LAS
CANDELAS
El día de las Candelas era un día de
fiesta grande en Palazuelo de Órbigo. Aquella imagen de María con el Niño en su
regazo era la patrona del pueblo. Por cierto, ¿dónde habrá ido a parar aquella
hermosa imagen? Los mayores del pueblo se sienten huérfanos sin ella.
Los chiquillos –o los rapaces, que así
nos llamaban- esperábamos con gusto aquella fiesta. Don Pedro, el cura, venía
de Gavilanes más pronto que otros días. Ubaldo, el campanero, ya nos esperaba
en la torre coronada por el nido de cigüeñas. Ya lo decía el refrán: “Por San
Blas, la cigüeña verás; y si no la vieres, año de bienes”.

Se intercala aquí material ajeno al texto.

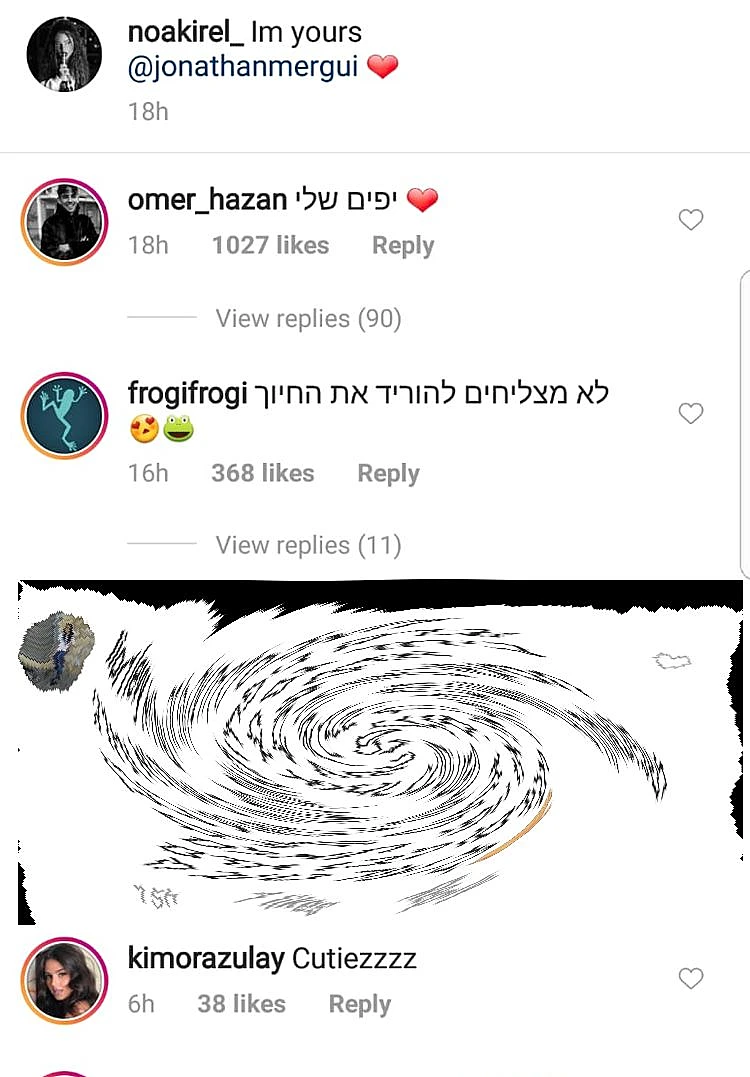The image size is (750, 1077).
Task: Reply to kimorazulay's comment
Action: (360, 1004)
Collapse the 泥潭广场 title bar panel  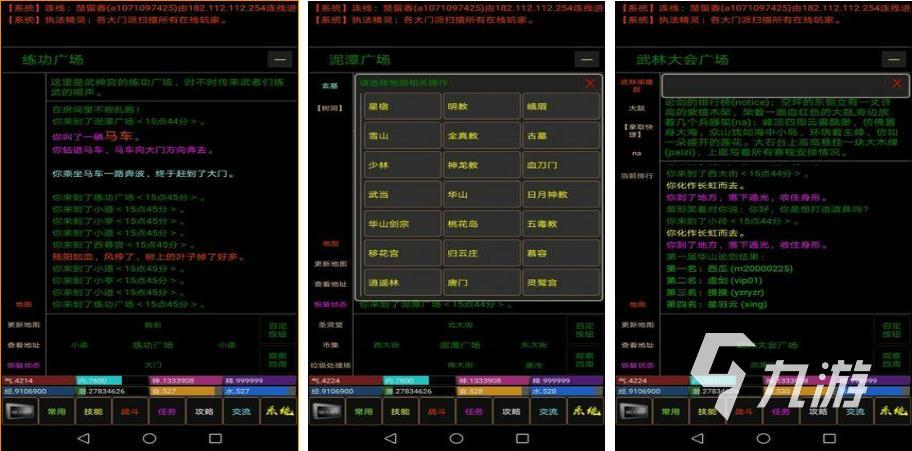[588, 60]
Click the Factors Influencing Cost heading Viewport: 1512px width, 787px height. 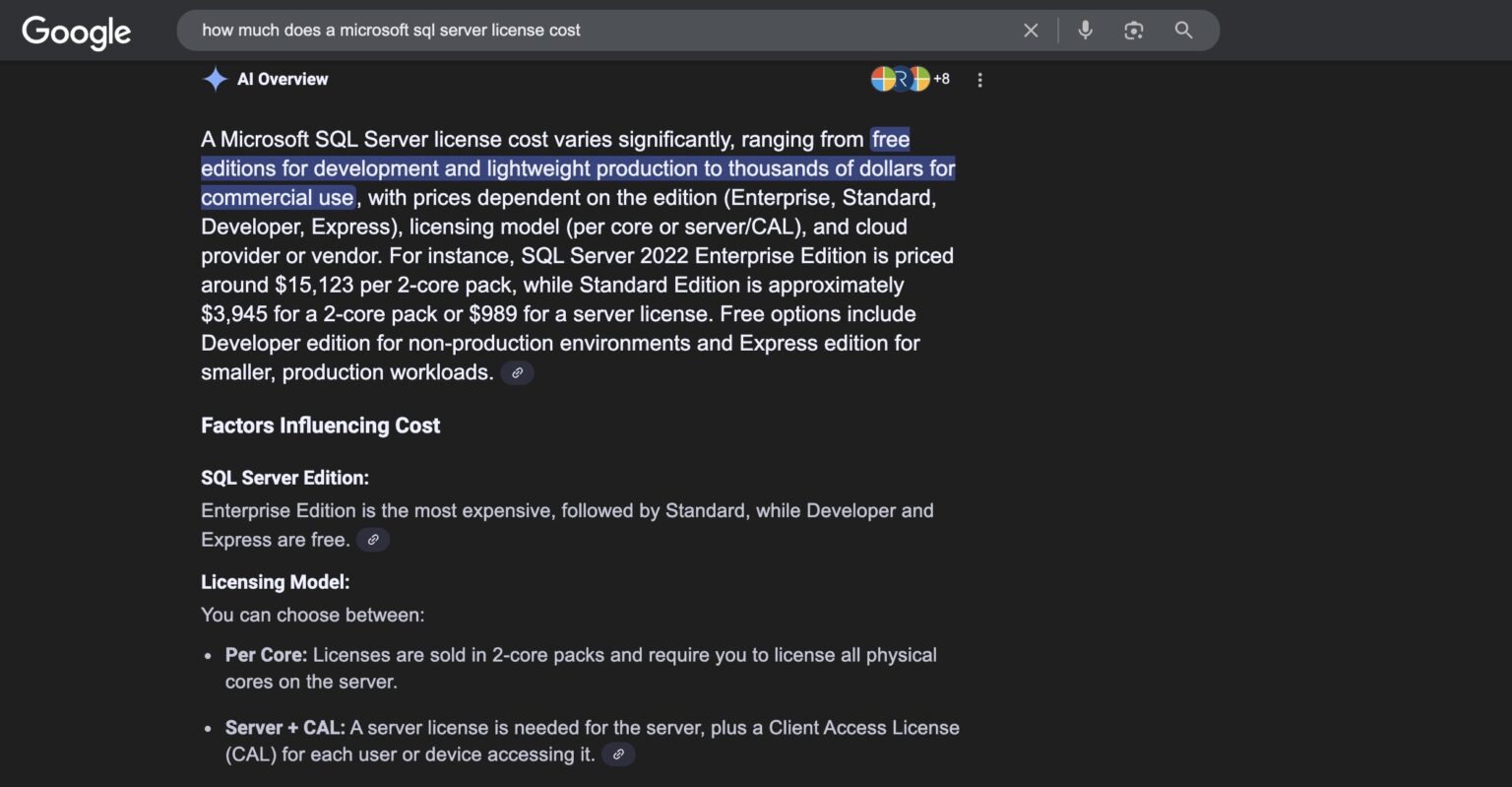[321, 426]
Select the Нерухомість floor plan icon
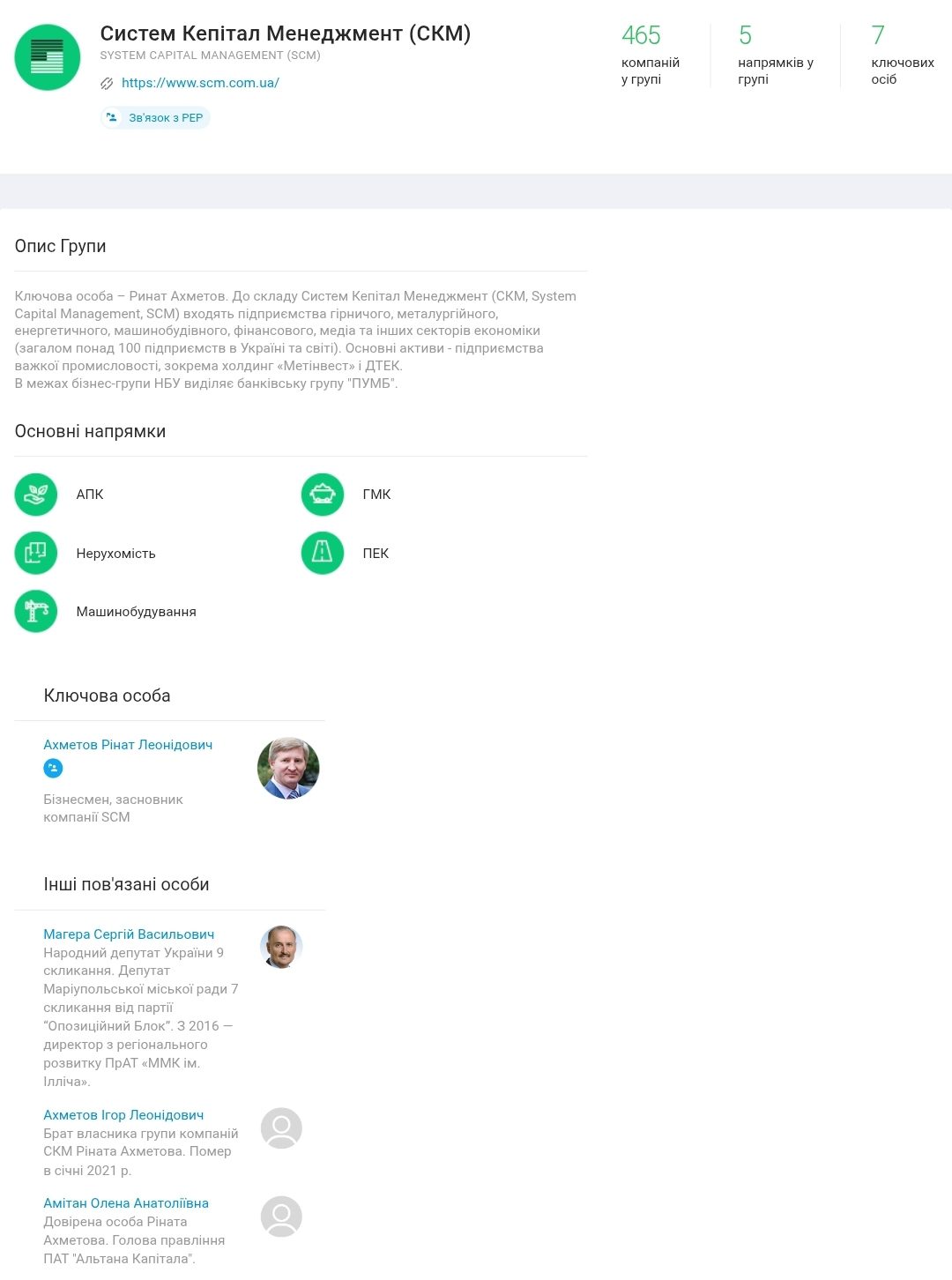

Felipe y Micaela, Saúl y yo llegabamos
aupados a nuestras madreñas y envueltos en una bufanda que apenas nos libraba
de los fríos de febrero. Los hombres se defendían con sus pellizas y las
mujeres con sus mantones.
Junto al altar de San Blas, engalanado
ya para la celebración de su fiesta, el día siguiente, nos entregaban una vela
y con ellas encendidas y pasando frente a los portones de Beatriz, íbamos en breve procesión en torno a la
iglesia. Sólo queda de ella la torre de piedra. Y nuestra memoria dolorida, que
se alarga en nostalgia de versos y plegarias, con el recuerdo de alguna que
otra travesura.
Era el día de las Candelas. Bernardo y
Don Gabriel cantaban la misa desde el coro. Don Pedro interrumpía sus latines
para explicarnos que a los cuarenta días del nacimiento de Jesús, la Virgen María
y san José habían acudido a presentar al Niño en el Templo.
Y añadía para asombro nuestro que, sin
llevar señal alguna, aquel Niño había sido reconocido por dos ancianos, que se
llamaban Simeon y Ana. Parece que en el pueblo nadie llevaba aquellos nombres.
Los chicos creíamos que no había necesidad
de hacer fiesta por aquel encuentro de otros tiempos. Estábamos convencidos de
que era fiesta porque teníamos allí a la patrona del pueblo. Era el día de las
Candelas, y ya estaba. Después había música de flauta y tamboril en las Eras de
Abajo. Y Ángela venía de Turcia a vender sus caramelos y aquellas obleas que
tenían unos piñones con una gota de miel.
Habían de pasar un gran dolor y algunos
años para que llegara a entender el sentido de aquella fiesta, lejos ya del
pueblo, de la torre de las cigüeñas y del campaneo de Ubaldo.
Para entonces ya era tiempo de entender
que la fiesta de las Candelas recordaba la presentación de Jesús en el templo.
Aquel hecho era como el gozne sobre el que giraba la historia. De la ley de
Moisés y sus preceptos, se pasaba a los avisos del Espíritu, que inspiraba a
aquellos ancianos de Jerusalén.
Y las velas con las que procesionábamos
en torno a la iglesia, pasaron a recordar a Jesucristo, al que el viejo Simeón reconocía
como “luz que venía para alumbrar a las naciones y como gloria de su pueblo
Israel”. Han pasado muchos años. Y esperamos que así sea.